Corben asked her about the Polaroids, and she reiterated what she’d told Baumhoff and the detectives, that she’d never seen them before, that Evelyn hadn’t shared them with her. The last part of her story — the soldiers’ appearance, the shoot-out, and the car — was more painful to talk about. Corben was patient and empathetic throughout. His eyes exuded support and concern, and he helped her through it until she was done.
He didn’t look particularly comforted by what he’d heard. She saw him slide a glance around the room, and up at the back of the hotel over the patio, as if sizing it up.

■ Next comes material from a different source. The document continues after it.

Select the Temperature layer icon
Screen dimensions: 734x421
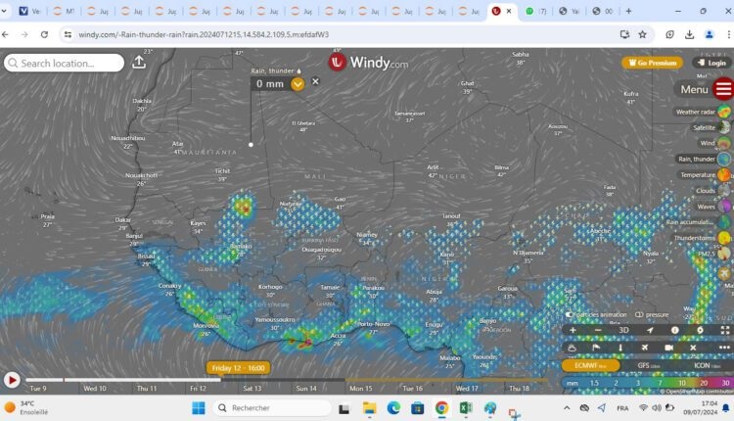(724, 174)

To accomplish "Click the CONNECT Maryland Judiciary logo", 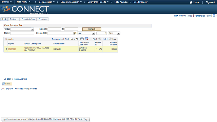I will [25, 9].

Mia could see the concern creasing his brow. “What is it?”
Corben seemed to weigh his words carefully. “I want you to change hotels.”
“Why?”
“I think we need to take some precautions. Just in case.”
“In case of what?”
He frowned, as if he preferred not to get into it but had to. He spoke slowly and calmly. “The guy at the bar saw you sitting with her, having a long chat. Then you show up in the alleyway and interfere with their plan. It seems to me like there’s a good chance they were also after Evelyn’s contact, otherwise they wouldn’t have bothered grabbing him, and from what you tell me, it looks like he was able to break free and get away. Now if that’s the case, they didn’t get everything they wanted, and it’s because of — or rather, thanks to — you. But they’re not going to be happy about it, and they’re going to want to know why you were there. What your relationship to Evelyn is. And whether or not you’re part of whatever it is she’s mixed up in.”